[Directions for this task]
Read the lines below, and copy any that contain the string "computer".

[Exercise materials]
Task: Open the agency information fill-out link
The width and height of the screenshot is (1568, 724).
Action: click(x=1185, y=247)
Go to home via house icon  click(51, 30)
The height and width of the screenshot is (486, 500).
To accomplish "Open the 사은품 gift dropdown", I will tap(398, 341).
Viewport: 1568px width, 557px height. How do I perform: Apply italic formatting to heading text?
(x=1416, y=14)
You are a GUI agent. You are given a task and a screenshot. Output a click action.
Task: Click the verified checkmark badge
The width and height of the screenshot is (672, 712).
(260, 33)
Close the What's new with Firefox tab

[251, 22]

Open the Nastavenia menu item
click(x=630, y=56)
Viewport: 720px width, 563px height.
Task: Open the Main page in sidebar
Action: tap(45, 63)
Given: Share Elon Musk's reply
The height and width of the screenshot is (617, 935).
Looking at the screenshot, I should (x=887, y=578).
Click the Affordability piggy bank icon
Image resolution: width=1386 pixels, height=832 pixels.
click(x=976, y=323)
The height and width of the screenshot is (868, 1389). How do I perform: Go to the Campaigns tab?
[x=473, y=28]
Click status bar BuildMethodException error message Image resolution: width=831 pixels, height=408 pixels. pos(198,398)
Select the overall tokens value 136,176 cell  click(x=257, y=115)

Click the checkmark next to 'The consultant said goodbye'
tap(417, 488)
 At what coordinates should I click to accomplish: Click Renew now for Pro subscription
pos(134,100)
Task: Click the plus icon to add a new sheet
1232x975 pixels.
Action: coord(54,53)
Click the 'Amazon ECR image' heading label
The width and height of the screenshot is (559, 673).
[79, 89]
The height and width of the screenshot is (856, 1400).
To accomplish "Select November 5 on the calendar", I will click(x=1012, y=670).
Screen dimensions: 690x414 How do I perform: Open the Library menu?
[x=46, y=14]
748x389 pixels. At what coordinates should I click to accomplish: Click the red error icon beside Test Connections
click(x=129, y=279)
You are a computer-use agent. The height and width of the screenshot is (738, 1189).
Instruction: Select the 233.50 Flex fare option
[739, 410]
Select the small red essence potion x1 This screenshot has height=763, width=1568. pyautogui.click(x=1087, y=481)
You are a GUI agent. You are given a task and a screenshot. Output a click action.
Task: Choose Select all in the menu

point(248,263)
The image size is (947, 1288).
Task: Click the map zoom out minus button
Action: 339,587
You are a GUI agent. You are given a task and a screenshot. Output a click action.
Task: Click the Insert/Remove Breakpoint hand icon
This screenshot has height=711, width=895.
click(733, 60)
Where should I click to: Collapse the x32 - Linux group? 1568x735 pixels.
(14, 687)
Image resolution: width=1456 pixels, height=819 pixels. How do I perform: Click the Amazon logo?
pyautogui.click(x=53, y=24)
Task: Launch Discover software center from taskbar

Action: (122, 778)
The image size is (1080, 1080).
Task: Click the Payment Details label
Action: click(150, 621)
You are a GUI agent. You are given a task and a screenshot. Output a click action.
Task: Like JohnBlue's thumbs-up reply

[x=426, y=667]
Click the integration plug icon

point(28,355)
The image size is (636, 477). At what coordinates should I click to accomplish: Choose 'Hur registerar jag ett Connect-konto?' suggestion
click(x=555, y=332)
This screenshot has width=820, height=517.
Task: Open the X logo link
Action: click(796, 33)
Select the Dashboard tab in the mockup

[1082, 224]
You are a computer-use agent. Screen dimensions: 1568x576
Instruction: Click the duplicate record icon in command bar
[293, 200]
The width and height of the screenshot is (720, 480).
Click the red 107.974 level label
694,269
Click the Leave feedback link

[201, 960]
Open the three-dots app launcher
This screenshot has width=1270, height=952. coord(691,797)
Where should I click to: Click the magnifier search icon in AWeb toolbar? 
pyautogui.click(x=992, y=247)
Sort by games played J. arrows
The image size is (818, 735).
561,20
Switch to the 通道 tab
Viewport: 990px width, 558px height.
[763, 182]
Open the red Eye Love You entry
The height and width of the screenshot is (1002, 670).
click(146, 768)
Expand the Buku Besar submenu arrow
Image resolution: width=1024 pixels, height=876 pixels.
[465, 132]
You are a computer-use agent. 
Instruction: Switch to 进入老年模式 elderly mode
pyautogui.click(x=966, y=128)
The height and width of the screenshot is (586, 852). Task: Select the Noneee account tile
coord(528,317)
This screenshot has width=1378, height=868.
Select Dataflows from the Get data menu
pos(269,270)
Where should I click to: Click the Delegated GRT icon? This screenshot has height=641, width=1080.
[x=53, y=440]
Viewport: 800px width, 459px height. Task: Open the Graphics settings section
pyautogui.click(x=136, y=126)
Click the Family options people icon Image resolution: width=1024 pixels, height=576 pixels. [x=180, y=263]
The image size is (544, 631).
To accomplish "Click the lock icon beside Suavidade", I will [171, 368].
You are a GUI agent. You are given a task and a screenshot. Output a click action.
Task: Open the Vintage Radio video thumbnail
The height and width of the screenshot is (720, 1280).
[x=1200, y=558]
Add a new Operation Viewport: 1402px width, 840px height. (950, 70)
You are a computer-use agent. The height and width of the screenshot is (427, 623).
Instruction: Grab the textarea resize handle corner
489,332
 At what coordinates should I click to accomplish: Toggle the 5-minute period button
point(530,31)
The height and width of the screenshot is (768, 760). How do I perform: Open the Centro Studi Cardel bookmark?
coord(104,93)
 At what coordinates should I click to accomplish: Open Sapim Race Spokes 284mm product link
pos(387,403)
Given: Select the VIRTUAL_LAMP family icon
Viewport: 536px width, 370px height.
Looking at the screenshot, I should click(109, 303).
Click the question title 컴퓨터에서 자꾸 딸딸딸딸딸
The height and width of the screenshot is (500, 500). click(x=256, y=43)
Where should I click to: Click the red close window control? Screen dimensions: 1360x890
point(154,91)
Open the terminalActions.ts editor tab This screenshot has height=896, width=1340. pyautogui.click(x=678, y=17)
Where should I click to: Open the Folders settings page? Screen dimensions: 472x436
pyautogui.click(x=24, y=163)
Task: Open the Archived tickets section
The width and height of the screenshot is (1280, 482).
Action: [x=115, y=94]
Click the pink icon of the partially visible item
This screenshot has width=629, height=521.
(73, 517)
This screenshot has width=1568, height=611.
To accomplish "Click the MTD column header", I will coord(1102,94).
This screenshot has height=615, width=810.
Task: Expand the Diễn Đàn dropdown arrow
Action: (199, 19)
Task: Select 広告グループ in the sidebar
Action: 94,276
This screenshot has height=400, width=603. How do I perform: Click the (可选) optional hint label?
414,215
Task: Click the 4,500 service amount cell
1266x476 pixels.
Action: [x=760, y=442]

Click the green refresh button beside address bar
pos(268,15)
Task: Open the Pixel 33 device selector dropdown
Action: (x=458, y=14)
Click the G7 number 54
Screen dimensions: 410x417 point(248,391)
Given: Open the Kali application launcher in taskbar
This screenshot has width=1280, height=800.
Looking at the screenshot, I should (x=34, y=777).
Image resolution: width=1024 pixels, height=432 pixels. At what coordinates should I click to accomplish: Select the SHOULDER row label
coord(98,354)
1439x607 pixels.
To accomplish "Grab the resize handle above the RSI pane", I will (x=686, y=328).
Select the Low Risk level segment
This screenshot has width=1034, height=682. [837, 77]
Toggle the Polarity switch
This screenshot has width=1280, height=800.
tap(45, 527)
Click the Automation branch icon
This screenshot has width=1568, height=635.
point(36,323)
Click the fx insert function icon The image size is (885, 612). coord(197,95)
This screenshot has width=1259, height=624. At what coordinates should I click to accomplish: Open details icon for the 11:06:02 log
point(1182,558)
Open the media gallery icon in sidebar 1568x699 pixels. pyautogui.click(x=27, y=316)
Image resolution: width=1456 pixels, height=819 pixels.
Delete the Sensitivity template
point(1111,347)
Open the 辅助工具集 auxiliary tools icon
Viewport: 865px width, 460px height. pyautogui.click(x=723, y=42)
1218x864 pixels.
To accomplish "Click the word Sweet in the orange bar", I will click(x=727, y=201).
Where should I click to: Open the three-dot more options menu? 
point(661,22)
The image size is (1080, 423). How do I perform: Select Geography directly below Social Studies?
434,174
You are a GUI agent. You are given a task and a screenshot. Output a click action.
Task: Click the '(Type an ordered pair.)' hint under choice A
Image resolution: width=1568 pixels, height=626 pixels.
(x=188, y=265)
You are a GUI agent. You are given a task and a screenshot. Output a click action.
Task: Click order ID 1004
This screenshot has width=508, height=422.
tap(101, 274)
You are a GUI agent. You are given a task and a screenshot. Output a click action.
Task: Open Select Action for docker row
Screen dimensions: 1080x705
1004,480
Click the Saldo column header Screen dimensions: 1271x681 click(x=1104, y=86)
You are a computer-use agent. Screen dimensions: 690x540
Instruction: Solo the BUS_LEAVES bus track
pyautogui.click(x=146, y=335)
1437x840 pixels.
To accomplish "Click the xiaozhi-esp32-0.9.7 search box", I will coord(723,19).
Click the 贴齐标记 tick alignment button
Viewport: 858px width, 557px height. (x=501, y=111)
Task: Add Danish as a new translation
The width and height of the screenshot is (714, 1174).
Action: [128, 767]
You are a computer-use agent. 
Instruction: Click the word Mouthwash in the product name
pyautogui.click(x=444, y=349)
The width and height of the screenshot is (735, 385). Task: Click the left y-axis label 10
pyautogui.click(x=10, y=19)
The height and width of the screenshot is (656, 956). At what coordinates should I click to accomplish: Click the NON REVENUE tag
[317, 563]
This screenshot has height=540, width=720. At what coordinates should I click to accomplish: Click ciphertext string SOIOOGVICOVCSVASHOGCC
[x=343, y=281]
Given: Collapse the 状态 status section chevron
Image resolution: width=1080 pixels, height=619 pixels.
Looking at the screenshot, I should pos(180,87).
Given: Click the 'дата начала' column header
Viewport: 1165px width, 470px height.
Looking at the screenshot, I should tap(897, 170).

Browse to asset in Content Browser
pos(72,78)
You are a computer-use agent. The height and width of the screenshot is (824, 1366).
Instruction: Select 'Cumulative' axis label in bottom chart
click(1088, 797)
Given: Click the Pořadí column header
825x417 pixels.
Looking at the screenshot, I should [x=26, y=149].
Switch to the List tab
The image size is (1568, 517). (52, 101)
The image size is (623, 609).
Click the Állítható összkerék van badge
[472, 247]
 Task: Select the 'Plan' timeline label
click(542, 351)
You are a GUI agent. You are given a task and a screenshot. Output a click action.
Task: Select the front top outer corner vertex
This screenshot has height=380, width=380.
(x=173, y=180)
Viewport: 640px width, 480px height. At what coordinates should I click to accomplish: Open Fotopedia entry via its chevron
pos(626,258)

[Solution to the exercise]
You are a computer-use agent. The height and width of the screenshot is (738, 1189).
You are a computer-use agent. Screen dimensions: 1568x576
You are a computer-use agent. 
You are a computer-use agent. The height and width of the screenshot is (427, 623).
You are a computer-use agent. Screen dimensions: 690x540
You are a computer-use agent. 
You are a computer-use agent. The height and width of the screenshot is (824, 1366).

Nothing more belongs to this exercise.